Il s'en suit qu'en retenant une limitation légère à moyenne des mouvements de l'épaule dominante, l'expert ne pouvait, sans explicitation, conclure au regard du barème, à un taux inférieur à 10%, valeur minimale indiquée pour une limitation légère des mouvements du membre dominant.
Compte tenu d'une limitation non pas seulement légère, mais qualifiée de 'légère à moyenne' des mouvements du membre dominant, le taux de 15%, valeur maximale en cas de limitation seulement légère des mouvements du membre dominant, retenu par le médecin conseil de la caisse, est conforme au barème indicatif et n'a pas à être réduit sans qu'aucun élément médical ne le justifie.

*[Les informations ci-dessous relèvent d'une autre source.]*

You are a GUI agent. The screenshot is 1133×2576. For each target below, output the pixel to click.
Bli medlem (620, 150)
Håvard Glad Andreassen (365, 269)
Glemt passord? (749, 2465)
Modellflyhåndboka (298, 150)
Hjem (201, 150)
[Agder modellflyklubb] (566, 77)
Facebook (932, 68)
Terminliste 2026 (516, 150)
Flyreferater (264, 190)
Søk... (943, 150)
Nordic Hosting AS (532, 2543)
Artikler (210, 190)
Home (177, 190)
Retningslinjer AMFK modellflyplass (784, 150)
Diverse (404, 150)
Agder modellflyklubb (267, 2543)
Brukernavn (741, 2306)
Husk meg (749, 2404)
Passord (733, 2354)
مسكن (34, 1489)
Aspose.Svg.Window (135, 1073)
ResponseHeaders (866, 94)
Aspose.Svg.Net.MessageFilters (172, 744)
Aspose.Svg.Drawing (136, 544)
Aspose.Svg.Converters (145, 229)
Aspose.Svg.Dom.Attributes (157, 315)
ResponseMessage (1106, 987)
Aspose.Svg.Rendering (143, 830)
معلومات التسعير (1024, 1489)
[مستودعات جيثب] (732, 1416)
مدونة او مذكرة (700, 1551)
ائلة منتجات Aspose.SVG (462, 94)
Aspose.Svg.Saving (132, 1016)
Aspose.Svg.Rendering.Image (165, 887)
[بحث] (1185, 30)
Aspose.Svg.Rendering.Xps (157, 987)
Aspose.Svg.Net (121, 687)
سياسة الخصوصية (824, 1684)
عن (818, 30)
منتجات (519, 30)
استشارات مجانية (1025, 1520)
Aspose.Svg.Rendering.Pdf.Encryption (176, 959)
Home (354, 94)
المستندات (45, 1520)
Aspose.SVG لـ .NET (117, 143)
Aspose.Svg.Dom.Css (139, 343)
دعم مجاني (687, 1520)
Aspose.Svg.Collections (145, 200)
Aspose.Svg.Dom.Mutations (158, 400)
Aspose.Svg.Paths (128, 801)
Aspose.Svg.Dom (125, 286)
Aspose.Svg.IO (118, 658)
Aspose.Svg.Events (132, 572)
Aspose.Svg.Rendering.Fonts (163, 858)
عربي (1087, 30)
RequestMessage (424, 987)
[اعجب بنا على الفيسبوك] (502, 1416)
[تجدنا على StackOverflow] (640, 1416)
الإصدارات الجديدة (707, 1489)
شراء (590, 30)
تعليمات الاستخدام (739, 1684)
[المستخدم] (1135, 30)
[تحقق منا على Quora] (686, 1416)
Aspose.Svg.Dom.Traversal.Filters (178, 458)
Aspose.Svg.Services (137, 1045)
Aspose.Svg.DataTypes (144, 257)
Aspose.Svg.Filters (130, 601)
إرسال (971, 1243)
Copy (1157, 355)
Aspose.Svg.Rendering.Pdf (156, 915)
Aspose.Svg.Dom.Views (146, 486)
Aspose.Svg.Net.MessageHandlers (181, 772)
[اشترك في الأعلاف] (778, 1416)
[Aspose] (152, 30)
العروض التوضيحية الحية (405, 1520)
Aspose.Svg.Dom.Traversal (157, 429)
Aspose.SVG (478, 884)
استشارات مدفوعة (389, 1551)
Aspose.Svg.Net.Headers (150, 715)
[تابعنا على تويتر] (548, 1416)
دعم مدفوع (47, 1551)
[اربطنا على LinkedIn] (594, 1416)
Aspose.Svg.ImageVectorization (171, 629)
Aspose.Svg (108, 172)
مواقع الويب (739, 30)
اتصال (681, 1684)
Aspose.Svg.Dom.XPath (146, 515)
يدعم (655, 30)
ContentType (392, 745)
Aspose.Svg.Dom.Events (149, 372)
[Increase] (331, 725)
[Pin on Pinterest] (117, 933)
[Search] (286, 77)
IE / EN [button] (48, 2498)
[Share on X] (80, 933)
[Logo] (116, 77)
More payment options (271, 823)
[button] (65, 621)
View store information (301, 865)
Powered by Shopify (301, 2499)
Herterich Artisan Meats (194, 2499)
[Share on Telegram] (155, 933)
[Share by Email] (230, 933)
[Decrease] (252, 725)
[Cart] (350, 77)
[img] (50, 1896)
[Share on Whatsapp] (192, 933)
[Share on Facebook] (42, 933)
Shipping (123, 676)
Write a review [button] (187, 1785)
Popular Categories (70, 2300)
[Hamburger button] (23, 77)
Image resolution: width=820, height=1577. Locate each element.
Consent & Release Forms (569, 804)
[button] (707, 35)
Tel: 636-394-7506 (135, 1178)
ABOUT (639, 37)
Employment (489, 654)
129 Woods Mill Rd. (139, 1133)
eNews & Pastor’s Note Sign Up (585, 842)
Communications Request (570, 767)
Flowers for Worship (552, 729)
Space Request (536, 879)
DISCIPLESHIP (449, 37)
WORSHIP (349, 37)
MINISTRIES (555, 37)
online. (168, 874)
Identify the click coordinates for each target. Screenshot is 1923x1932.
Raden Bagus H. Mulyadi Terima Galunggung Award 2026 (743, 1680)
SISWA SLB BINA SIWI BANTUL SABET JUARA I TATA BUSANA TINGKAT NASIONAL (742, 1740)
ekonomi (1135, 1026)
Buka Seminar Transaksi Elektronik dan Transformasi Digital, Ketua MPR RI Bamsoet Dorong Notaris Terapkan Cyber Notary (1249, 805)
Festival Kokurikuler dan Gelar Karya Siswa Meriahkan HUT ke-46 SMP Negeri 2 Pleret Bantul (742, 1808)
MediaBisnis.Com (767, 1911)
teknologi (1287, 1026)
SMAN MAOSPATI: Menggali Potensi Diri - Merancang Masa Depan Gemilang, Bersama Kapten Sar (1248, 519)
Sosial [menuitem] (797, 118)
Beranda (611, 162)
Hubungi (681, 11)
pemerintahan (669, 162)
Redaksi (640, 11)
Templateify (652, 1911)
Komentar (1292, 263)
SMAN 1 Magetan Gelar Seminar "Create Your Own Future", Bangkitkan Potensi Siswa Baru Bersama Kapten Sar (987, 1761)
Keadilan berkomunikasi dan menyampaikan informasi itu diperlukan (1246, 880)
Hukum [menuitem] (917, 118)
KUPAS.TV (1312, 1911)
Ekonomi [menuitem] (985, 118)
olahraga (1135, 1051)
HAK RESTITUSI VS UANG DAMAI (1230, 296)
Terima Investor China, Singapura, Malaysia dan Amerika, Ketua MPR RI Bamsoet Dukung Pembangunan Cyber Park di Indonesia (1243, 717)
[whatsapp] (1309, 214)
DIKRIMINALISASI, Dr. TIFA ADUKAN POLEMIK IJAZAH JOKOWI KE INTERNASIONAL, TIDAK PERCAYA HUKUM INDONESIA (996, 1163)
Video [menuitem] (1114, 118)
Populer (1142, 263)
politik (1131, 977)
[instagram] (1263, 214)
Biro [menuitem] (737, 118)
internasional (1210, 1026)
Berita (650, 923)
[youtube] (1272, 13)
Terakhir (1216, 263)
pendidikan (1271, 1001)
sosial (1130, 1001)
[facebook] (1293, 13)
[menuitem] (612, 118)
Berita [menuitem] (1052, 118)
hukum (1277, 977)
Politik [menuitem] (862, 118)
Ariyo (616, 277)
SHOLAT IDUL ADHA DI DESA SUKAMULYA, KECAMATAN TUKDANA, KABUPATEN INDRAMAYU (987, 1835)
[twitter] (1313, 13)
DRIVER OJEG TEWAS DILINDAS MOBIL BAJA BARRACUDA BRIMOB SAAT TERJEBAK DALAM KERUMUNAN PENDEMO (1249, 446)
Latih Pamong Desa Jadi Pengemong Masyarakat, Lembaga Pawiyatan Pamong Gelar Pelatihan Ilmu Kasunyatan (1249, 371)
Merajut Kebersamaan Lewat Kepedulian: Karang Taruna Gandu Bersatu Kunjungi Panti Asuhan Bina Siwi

En conséquence, il convient d'infirmer le jugement en ce qu'il déclare opposable à la société [5] le taux attribué à Mme [O] à hauteur de 12% et, sans qu'il soit besoin d'ordonner une nouvelle mesure d'instruction, le taux opposable à la société sera fixé à 15%.
La SAS [5] succombant à l'instance, sera condamnée au paiement des dépens de l'instance en vertu de l'article 696 du Code de procédure civile.
PAR CES MOTIFS
La cour statuant publiquement par décision contradictoire,
Infirme le jugement en ce qu'il déclare opposable à la société [5] le taux attribué à Mme [O] à hauteur de 12%,
Statuant à nouveau,
Fixe à 15% le taux d'incapacité permanente partielle attribué à Mme [O] à la consolidation de son état de santé à la suite de la maladie professionnelle du 23 septembre 2016, opposable à la SAS [5],
Déboute la SAS [5] de sa demande d'expertise,
Condamne la SAS [5] au paiement des dépens de l'appel.